## start SOURCE PASSAGE

Escape from Auschwitz: the most extraordinary Holocaust story you’ve never heard

Illustration by Paul Blow

Escape was lunacy, escape was death. To attempt it was suicide. That much had been taught to Walter Rosenberg early, within a week of his arrival in Auschwitz, aged just 17, at the start of July 1942. One afternoon, he and thousands of others had been forced to stand in silence and watch a public hanging, performed with full ceremony. The SS men had lined up with guns over their shoulders and marching drums strapped around their necks, while out in front stood two mobile gallows, wheeled into position, one for each condemned man.

The stars of the show were announced as two prisoners who had tried and failed to escape. Walter and the others had to watch as the men were brought out; a Kapo, one of the prisoners deployed by the SS to do the brute work of enforcement, tied their ankles and thighs with rope, then placed a noose around each of their necks. Afterwards, the inmates were kept there a full hour, forbidden even to look away. They had to stand, in silence, staring at the two dead bodies twirling in the wind. The corpses had notices pinned to their chests, written as if the words were spoken by the dead themselves: “Because we tried to escape ... ”

Walter understood that the Nazis wanted him and every other prisoner to conclude that escape was futile, that any attempt was doomed. But Walter drew a very different lesson. The danger came not from trying to escape, but from trying and failing. From that day on, he was determined to try – and to succeed.

Before long, he had made himself a student of escapology, taking lessons from some of Auschwitz’s most battle-hardened inmates – chief among them a grizzled captain in the Red Army – and forging ties with the camp’s secret underground resistance, slowly acquiring the knowhow to attempt what no Jew had done before. This yearning to break out was rooted in more than a desire to save his own skin: his aim was much larger than that. For he had come to understand something essential about the death factory that was Auschwitz: that the crime unfolding before him rested on a great and devastating act of deception.

Most Jews were sent on arrival at Auschwitz to the gas chambers, but some, like Walter, were held instead as slave workers. For nearly two years, he remained a prisoner – kept alive by a series of random, accidental twists of fate – and in that time he saw almost every aspect of the Auschwitz slaughterhouse in action. He was never one of the Sonderkommando, those Jews compelled to do the most gruesome work of all – retrieving corpses from the gas chambers – but he witnessed every other stage of the process of industrialised murder.

Walter Rosenberg ...

## end SOURCE PASSAGE

CHALLENGE 1
Transcribe the Auschwitz escape article from "Before long, he" to "act of deception.".
CHALLENGE 2
Pick up the Auschwitz escape article at its last line and continue it.

## start DATASET SECTION

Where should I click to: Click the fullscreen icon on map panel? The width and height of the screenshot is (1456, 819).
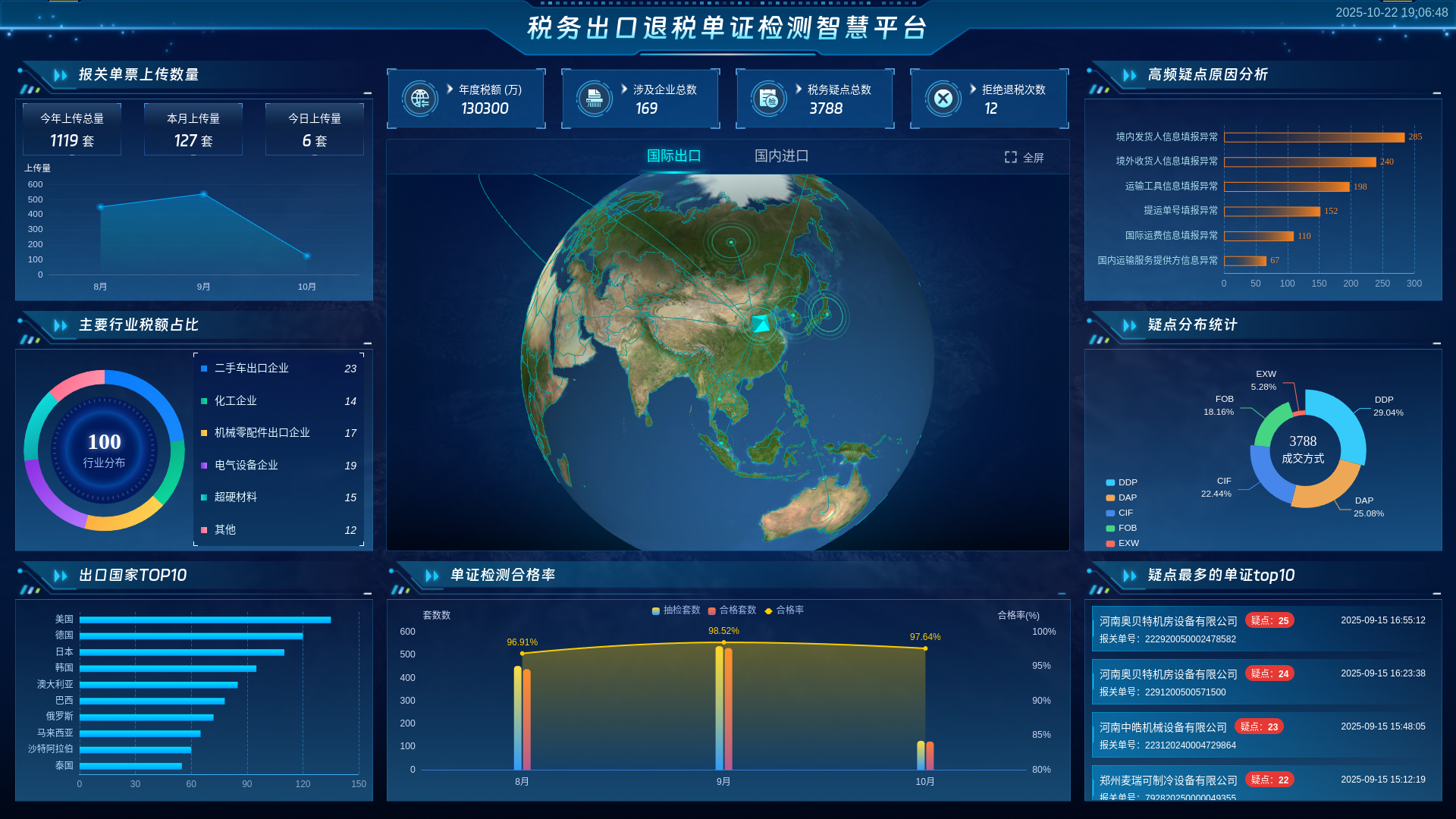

## end DATASET SECTION

EXPECTED OUTPUT 1
Before long, he had made himself a student of escapology, taking lessons from some of Auschwitz’s most battle-hardened inmates – chief among them a grizzled captain in the Red Army – and forging ties with the camp’s secret underground resistance, slowly acquiring the knowhow to attempt what no Jew had done before. This yearning to break out was rooted in more than a desire to save his own skin: his aim was much larger than that. For he had come to understand something essential about the death factory that was Auschwitz: that the crime unfolding before him rested on a great and devastating act of deception.

EXPECTED OUTPUT 2
Walter Rosenberg Photograph: courtesy of Robin Vrba
Fred Wetzler
… and fellow prisoner Fred Wetzler together hatched a daring plan to escape. Photographs: courtesy of Robin Vrba; archive of the Auschwitz-Birkenau State Museum Photograph: Archive of the Auschwitz-Birkenau State Museum

For 10 months, he worked on the Judenrampe, the railway platform where incoming trains pulled in, delivering hundreds of Jews in cattle trucks from all across Europe, like so much livestock. His job was unloading each transport and, as he did it, he detected a pattern. The Nazis lied to their victims at every step of their journey towards destruction. The people falling out of those stinking cattle trucks had boarded them believing they were being taken to new lives in a new place: “resettlement in the east”, the Nazis called it. The Jews on those trains had packed up their belongings and held on tight to them because they thought they were building a new home, one that would need pots and pans, clothes for their backs and toys for their children. They believed that because that was what the Nazis had told them, and it was what their own friends and families had told them, in the form of postcards home that they did not realise had been written at gunpoint.

The lying carried on the instant the SS men unlocked the wagons. If they were in a hurry, they would be brutal. But if there was time, if the weather was good, the SS men might lay on a different show. They would pretend that the dreadful journey the new arrivals had endured had been some kind of aberration, a mistake that was about to be rectified. “Good God,” they might say, “in what state did those horrible Slovaks transport you? This is inhuman.” Those transported from Paris or Amsterdam, people raised to expect the best of the civilised Germans, were primed to believe that anyway; to feel relief that, at long last, food and drink would be available, that their luggage would be looked after and that order was about to be restored.

If time permitted, the pretence would continue as the new arrivals climbed on to the trucks that would take them to the killing sites. SS men, their manners impeccable, might help the sick clamber aboard. For those heading to the death chambers on foot, there was more reassurance in the form of inquiries about the Jews’ professional qualifications or trades back home. Why would they ask such things if they did not intend to make use of the deportees’ skills?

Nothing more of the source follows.